Data items:

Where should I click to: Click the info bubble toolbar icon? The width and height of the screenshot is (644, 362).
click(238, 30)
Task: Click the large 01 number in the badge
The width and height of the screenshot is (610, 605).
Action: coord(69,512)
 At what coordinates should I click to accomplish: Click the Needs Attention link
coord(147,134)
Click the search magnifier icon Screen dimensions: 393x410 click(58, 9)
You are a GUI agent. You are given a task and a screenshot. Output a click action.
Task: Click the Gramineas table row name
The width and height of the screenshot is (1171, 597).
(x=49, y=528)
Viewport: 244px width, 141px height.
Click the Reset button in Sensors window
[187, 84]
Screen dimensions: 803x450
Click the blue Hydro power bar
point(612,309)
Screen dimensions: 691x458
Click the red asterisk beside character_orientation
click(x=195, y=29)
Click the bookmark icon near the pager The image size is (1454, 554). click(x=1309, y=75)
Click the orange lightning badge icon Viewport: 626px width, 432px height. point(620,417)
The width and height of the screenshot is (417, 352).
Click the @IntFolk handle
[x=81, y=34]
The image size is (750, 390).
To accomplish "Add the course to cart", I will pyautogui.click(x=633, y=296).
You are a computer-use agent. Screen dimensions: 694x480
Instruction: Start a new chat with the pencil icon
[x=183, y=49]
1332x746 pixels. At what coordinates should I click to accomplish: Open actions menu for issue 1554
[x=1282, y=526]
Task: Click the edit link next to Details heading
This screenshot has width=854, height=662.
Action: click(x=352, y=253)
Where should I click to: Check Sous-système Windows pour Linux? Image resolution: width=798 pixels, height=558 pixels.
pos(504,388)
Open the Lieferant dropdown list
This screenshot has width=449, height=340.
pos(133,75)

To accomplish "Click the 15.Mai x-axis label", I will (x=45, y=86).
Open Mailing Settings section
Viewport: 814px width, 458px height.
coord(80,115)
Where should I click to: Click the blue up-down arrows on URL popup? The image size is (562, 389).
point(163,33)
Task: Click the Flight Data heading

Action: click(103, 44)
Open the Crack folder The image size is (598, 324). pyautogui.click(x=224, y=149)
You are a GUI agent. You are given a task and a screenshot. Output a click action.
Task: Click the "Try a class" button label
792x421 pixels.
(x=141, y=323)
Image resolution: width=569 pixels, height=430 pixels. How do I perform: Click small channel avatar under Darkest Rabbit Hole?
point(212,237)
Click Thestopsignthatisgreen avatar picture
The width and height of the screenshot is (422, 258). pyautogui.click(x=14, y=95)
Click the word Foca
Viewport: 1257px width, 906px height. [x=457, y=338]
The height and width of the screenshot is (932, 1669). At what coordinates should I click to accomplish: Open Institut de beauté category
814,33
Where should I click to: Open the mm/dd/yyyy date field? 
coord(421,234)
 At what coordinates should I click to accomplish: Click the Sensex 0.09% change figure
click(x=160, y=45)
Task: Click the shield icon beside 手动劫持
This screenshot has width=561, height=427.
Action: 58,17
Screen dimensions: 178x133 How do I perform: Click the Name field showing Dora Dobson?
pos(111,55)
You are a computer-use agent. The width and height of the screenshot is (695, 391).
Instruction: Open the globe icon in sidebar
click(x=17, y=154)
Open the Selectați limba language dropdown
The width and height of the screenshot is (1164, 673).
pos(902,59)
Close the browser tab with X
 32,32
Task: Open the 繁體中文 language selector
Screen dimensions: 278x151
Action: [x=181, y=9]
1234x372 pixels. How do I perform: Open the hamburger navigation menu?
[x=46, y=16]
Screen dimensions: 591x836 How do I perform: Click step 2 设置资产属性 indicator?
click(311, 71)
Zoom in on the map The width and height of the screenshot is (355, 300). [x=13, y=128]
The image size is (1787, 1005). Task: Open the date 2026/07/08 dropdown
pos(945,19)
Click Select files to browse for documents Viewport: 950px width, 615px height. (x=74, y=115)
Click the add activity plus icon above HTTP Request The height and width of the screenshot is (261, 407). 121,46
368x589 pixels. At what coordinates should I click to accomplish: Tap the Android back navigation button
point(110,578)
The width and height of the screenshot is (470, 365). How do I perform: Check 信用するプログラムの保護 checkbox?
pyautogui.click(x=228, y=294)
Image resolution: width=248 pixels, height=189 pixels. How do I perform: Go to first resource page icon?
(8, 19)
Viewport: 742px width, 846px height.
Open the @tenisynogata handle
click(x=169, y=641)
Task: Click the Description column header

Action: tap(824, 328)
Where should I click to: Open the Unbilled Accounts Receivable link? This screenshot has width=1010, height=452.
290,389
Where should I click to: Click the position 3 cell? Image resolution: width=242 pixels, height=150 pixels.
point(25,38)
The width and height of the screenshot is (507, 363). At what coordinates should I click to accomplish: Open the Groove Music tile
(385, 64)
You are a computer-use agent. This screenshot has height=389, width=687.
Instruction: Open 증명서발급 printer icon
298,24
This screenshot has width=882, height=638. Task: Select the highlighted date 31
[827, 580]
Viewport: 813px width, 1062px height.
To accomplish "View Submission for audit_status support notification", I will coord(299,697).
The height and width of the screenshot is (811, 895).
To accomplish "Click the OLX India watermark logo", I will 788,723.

Problem:
Copy all lines of the records in which the string "will" can be found.

Task response:
To accomplish "Add the course to cart", I will pyautogui.click(x=633, y=296).
To accomplish "Click the 15.Mai x-axis label", I will (x=45, y=86).
To accomplish "View Submission for audit_status support notification", I will coord(299,697).
To accomplish "Click the OLX India watermark logo", I will 788,723.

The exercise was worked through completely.